YAKIMA, Wash. — Apple exports from Washington are an increasingly important outlet for a steadily expanding state and national crop.

Total U.S. apple exports — 90% dominated by Washington — totaled more than $1.1 billion in the August 2012 through June 2013 period. That is up 17% in value and 6% in volume compared with the previous year.

The Washington industry is focused on expanding markets and maintaining markets that are already open, said Todd Fryhover, president of the Washington Apple Commission, Wenatchee.

Markets barriers in China, Indonesia and Europe must be confronted to expand opportunity, he said.

With Washington apple exports moving all over the world, the list of untapped markets is relatively short, he said.

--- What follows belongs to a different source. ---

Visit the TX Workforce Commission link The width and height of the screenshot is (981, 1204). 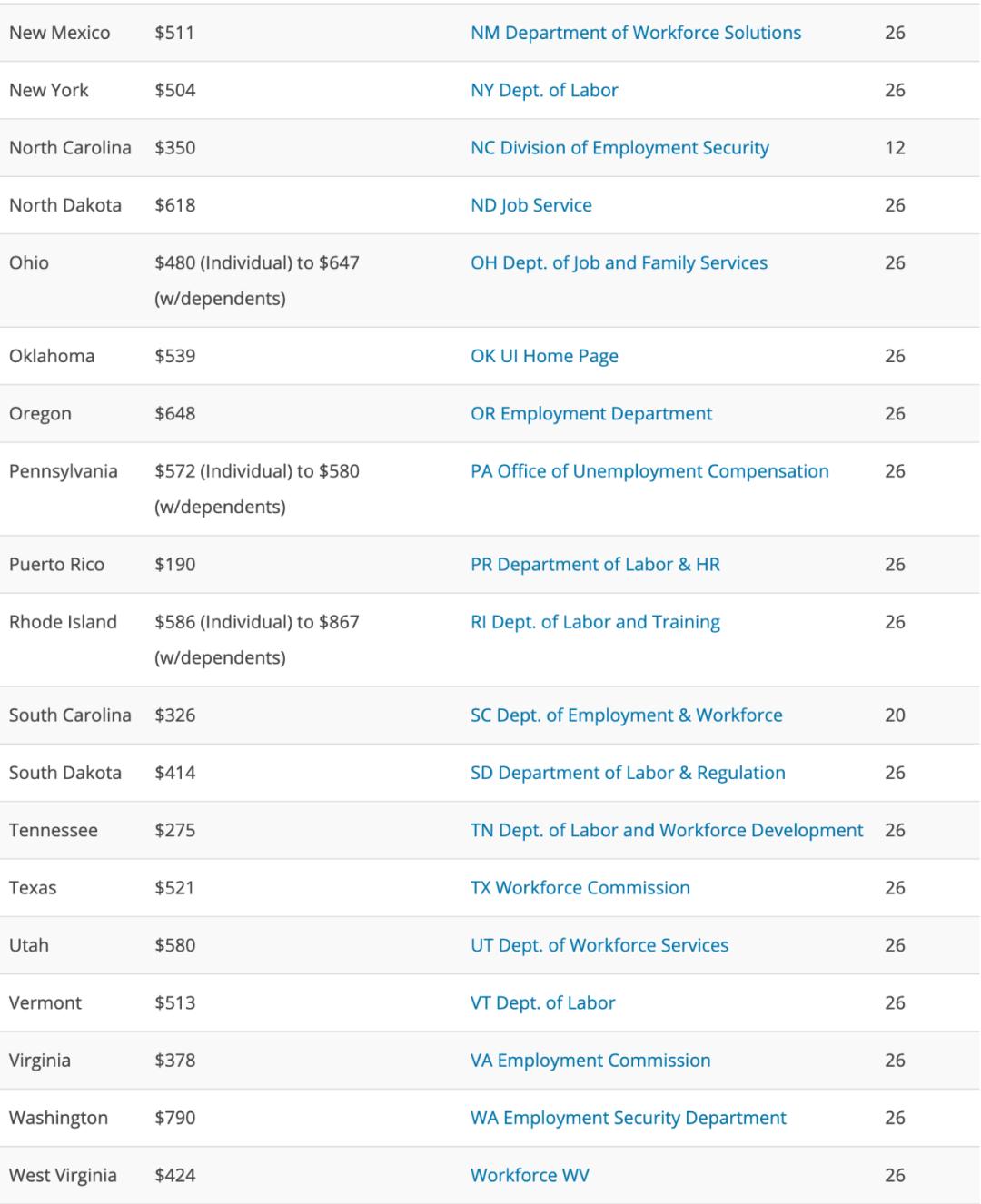click(x=580, y=887)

South Korea may present opportunity to Washington apple exporters, but that could be a decade away under the terms of the free trade agreement.

Australia also is another market, now closed, that could provide future demand. Even when opened, however, Fryhover said Australia may only take 50,000 to 100,000 cartons.

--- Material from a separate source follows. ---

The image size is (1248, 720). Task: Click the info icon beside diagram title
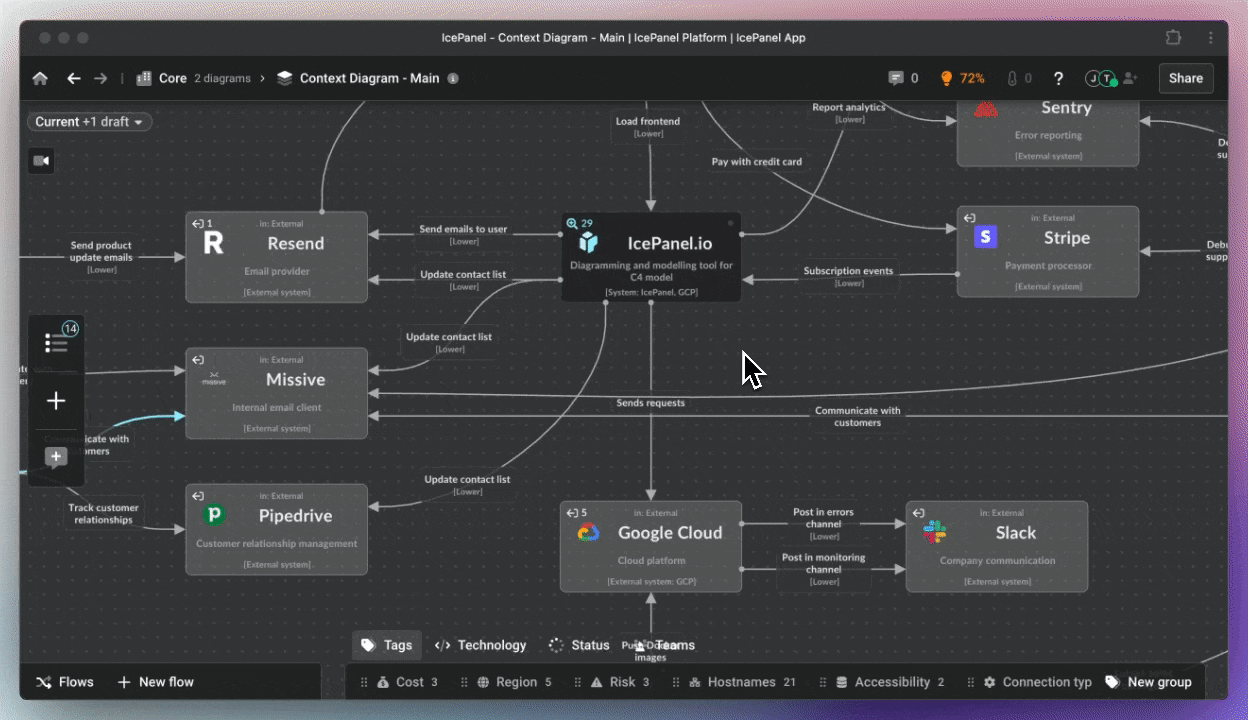point(453,78)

Expanding trade to the Dominican Republic and other parts of Central America represent proof that free trade agreements work, Fryhover said.

Although the tariff for apple imports in India is more than 50%, that country imported more than 4 million boxes of Washington apples two years ago, Fryhover said. Reductions in tariffs there could be a boon to exporters, he said.

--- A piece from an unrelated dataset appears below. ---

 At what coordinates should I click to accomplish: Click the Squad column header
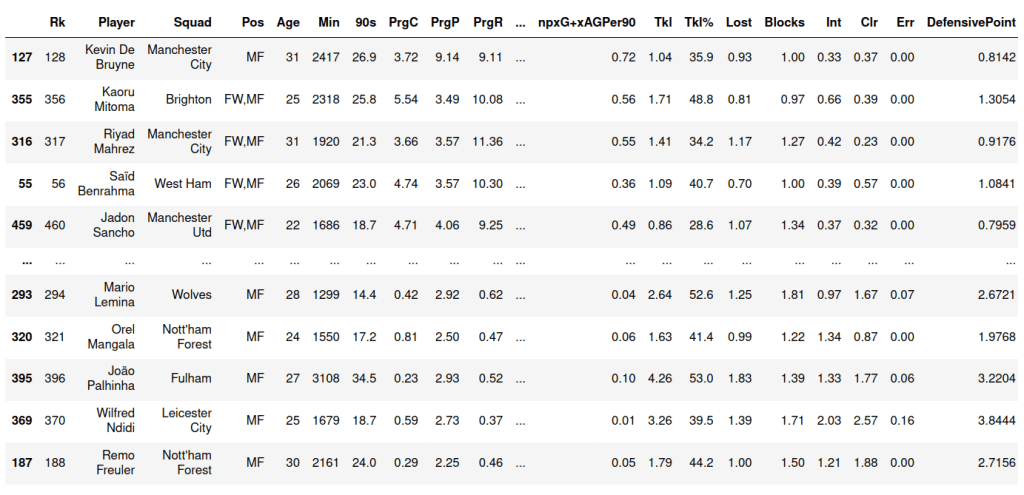pos(192,21)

U.S. Department of Agriculture statistics and industry estimates project 47.2 million cartons of fresh fruit will be exported from the U.S. in 2013-14, or about 19% of the crop. That would be up from the record 46 million bushels exported fresh in 2012-13, according to the U.S. Apple Association.

Considering Washington exports fruit to more than 70 countries, export markets just might be able to absorb more fruit this year.

“Between those 70 markets and all of our customers, it really helps us to sell that bin much more thoroughly,” said Howard Nager, vice president of marketing for Domex Superfresh Growers.


Mexico is the largest export market for U.S. apples, with $313 million in sales tallied from August 2012 to June 2013, according to U.S. Department of Agriculture trade statistics. Buyers in Mexico purchased 47% more U.S. apples in value and 26% more fruit in volume in the latest season, according to the USDA. Mexico accounted for 30% of all fresh exports.

The Mexican market remains very strong for Washington apple exports, Fryhover said, taking about 14 million cartons in 2012-13, up 32% from the previous season.

“You’ve got tremendous retail growth, you’ve wide diversification across the varietal manifest as well as the size manifest,” he said. “There’s a home for almost everything we grow in Mexico.”

The second largest market for U.S. apple exports was Canada, which purchased $224 million in U.S. apples from August 2012 to June 2013. Exports to Canada were up 39% in value and 37% in volume in the most recent season. Canada accounted for 18% of all U.S. fresh apple exports.

Other markets in the top five for apple exports include India, Hong Kong and Taiwan, according to the USDA.


Industry leaders believe China is a future top-rung market, though the country currently has imposed barriers on Washington apple exports.

The top trade objective for the apple industry is to secure access to the Chinese market, said Chris Schlect, president of the Northwest Horticultural Council.

Red and golden delicious apples had been going in to China but are now prevented access because of phytosanitary issues, he said. The industry wants to solve those issues to win back access for reds and golden and also expand that list of approved varieties.

China has requested access for its apples in the U.S. market, and Schlect said that the back and forth talks over pest risk assessments are ongoing.

“We as an industry have taken the position if they satisfy APHIS pest and disease issues, they should be treated like any other country,” he said.

The U.S. already receives apples from Chile, New Zealand, Canada and other countries, so apple marketers are used to foreign competition.

Apple industry leaders said Washington growers could compete well with Chinese apple imports to the U.S., having already competed with Chinese competition in markets like India and Vietnam.

Washington has the premier image in the world for quality fruit and demand for the state’s apples is great, said Steve Reisenauer, sales manager of Sage Fruit Co., said. Asia, India and Mexico are still promising markets for growth, he said.

Another shipper agreed.

“We grow a product that cannot be duplicated around the world,” said Mac Riggan, vice president of marketing for Chelan Fresh Marketing, Chelan.

With the middle class growing in India and China, there will be increasing export business for Washington apples because of their unique and superior product, he said.

“Our volume will probably grow faster than those economies, but eventually we will find equilibrium,” he said.